6 2010 1.31 大阪国際女子 3 2.26.27.

 小崎は走り込む量が少ないタイプと自他共に認めていた。大阪世界選手権代表を決めた2007年の大阪国際女子マラソン後の陸マガ記事には、以下のように書かせてもらった。

 小崎は“今回も”練習が不十分だったという。距離走は「30kmが1回、40km走が1回」だけ。2年前(日本人トップの2位)も同じようなものだったが、そのときは積めていた夏の練習が、今回はできていなかった。
(中略)
 プラスに働いたと考えられる要因は、トラックや駅伝で鍛えたスピードと、それを可能にしている大きな動き。走る量は少なくても、補助トレーニングはしっかりやってきた。そして、調子が悪くても試合に対して積極的に臨むメンタル面。
「直前の練習が悪くても、試合には出場します。色んな選手と話をして、学べることが多いんです」
陸上競技マガジン2007年3月号から抜粋

 1年前の大阪にも出場予定だったが、体調が整わずに出場を回避した。「これまでのマラソンは練習量が少なくても、体は“元気”だったんです。今回はその“元気”がないのです」
 ここでも、練習量が少ない点は明言していた。

 今大会のレース前、森岡芳彦監督にその点を質問した。森岡監督が日本生命とセガサミーで指導した橋本康子は、豊富な練習量を誇るタイプだったからだ。
 森岡監督の答えは意外な内容だった。
「1カ月で1200から1300kmは走りました。(練習として出場した)加古川マラソンを入れて40km走を3本、30kmは6本やりました。加古川マラソンの次の日には3000m×3本をやっていますし、2000m×10本、1000m×15本というメニューもこなしました」
 ポイント練習のメニューは森岡が作成した。確かに「30kmが1回、40km走が1回」(小崎)だった頃よりも多く行っているが、走行距離が1200km以上はポイント練習だけでは届かない数字だ。
「40km走をやった日の午後に1時間ジョッグをしたこともありましたし、休養日に3回、80分ジョッグをやったこともあります。80分ジョッグが16kmなら、48kmになりますから」(森岡監督)
 森岡監督に変わって(昨年2月に就任)、小崎も練習に対する考え方が変わったのだと、この時点では思っていた。その結果、練習量を多くこなせるようになったと。

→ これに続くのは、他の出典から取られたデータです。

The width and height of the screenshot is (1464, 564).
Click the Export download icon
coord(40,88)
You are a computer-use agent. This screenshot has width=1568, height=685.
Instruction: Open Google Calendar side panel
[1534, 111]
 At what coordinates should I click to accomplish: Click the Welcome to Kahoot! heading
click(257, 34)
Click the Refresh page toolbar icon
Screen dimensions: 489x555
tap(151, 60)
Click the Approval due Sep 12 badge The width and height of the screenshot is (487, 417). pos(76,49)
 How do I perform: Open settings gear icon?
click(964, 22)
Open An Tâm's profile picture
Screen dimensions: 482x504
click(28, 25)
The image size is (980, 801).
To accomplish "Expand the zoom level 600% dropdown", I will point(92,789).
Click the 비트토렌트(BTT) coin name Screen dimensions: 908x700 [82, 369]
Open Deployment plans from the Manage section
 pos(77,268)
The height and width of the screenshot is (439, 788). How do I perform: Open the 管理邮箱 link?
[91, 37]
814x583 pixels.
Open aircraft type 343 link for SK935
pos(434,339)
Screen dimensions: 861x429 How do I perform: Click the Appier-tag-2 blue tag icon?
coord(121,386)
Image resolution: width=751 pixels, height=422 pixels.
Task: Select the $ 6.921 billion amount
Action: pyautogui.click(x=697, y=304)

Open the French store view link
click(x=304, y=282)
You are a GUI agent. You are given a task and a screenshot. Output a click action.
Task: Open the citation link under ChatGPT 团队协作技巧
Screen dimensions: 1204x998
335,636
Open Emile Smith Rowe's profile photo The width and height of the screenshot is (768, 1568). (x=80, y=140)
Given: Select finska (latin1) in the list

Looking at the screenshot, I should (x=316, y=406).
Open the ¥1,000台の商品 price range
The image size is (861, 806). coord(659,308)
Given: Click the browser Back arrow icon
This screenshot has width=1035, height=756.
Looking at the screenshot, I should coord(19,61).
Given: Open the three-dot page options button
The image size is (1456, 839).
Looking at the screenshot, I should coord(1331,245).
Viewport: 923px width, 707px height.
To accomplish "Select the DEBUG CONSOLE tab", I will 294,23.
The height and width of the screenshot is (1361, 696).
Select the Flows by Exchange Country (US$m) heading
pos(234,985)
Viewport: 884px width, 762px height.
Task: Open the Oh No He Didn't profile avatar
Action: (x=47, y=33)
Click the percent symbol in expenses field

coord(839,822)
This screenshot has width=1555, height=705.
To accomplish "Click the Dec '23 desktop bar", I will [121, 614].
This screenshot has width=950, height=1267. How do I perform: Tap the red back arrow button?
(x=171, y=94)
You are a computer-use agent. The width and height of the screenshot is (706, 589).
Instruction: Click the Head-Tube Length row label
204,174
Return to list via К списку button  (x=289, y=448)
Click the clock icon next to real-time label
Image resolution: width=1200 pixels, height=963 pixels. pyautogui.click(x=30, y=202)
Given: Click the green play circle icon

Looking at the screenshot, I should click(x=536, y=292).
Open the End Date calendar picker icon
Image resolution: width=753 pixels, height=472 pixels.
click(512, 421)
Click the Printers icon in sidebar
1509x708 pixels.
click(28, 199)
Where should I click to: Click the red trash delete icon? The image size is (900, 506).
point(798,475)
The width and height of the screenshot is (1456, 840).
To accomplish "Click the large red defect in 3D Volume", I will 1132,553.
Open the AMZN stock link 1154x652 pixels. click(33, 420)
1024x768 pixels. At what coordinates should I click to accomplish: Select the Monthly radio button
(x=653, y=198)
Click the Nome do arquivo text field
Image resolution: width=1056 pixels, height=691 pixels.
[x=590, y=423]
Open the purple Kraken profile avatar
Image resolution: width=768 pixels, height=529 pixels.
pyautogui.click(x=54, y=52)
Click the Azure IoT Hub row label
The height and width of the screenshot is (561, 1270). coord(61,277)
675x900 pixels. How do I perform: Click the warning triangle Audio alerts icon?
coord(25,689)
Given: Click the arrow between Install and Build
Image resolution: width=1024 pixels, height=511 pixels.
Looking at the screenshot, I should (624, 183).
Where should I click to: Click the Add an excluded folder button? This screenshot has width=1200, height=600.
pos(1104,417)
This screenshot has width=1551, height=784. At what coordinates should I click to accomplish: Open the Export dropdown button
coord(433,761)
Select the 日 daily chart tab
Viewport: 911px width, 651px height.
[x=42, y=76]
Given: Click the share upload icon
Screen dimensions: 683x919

 だが、その認識は間違っていた。小崎自身にはそこまで大きく、トレーニングを変更した自覚はなかった。レース後の会見で次のように話したのである。
「以前から決められた練習でないジョッグをするクセはありました。距離走が最後までできなかったからジョッグをしておこうとか。森岡さんはそこまでしっかりと計算して、『何km走っているよ』と教えてくれたわけです。それまでは何km走っているから大丈夫と考えるのでなく、自分の感覚でこれなら大丈夫だと判断していました。ですから昔も、やっていなかったかかというと、やっていたのかもしれません。やっていたかというと、やっていなかったかもしれません」
 つまり自主的なジョッグは以前から相当に行なっていたが、“感覚派”の小崎が距離をまったく気にしなかったため、練習量を少ないと思い込んでいたのだ。

 とはいえ、今回のマラソン練習が以前よりも量を重視したのも事実である。
「マラソン練習を始めたのは、出場選手会見(12月14日)の次の日からで、時間がありませんでした。会見の前も転倒して、脚を痛めてジョッグもできていません。脚が痛いから質を求められず、体力でちょっとでもカバーしないといけません。日によっては歩くようなペースで量を追うようにしました」
 結婚生活も、練習量に少なからず影響していたと言えそうである。
「この1カ月、(合宿に行ったことで)家事をやらずにすんだので、走る時間が増えました。夕ご飯を作らないならジョッグに行こう、という具合です」

 小崎は2007年3月に結婚。同年の世界選手権までは競技中心の生活だったが、それ以降は家庭を中心に考えて競技を続けていた。合宿などもあまり参加しなかったという。森岡監督によれば、レース前日も「空き時間に家まで、洗濯をしに帰っている」という。
 その分、今回のように合宿続きの環境が、新鮮に感じられるし、感謝の気持ちをもって取り組むことができる。
「マラソンまで1カ月しかありませんでしたが、出ると決めた以上はしっかり走りたかったし、周囲のサポートや盛り上がりが、やらないといけないなと思えました。合宿という環境も普段との違いを感じられて、集中できたのかもしれません」
 以前は距離走になると苦手意識も働き、途中でできなくなっていた。それが今回は、前述のように40km走を3本、30kmは6本を行なっている。短期間にそれだけをこなすのは確かにすごいことだが、メニュー自体はそこまですごかったわけではない。それをこなすことができるようになった小崎の変化が大きかった。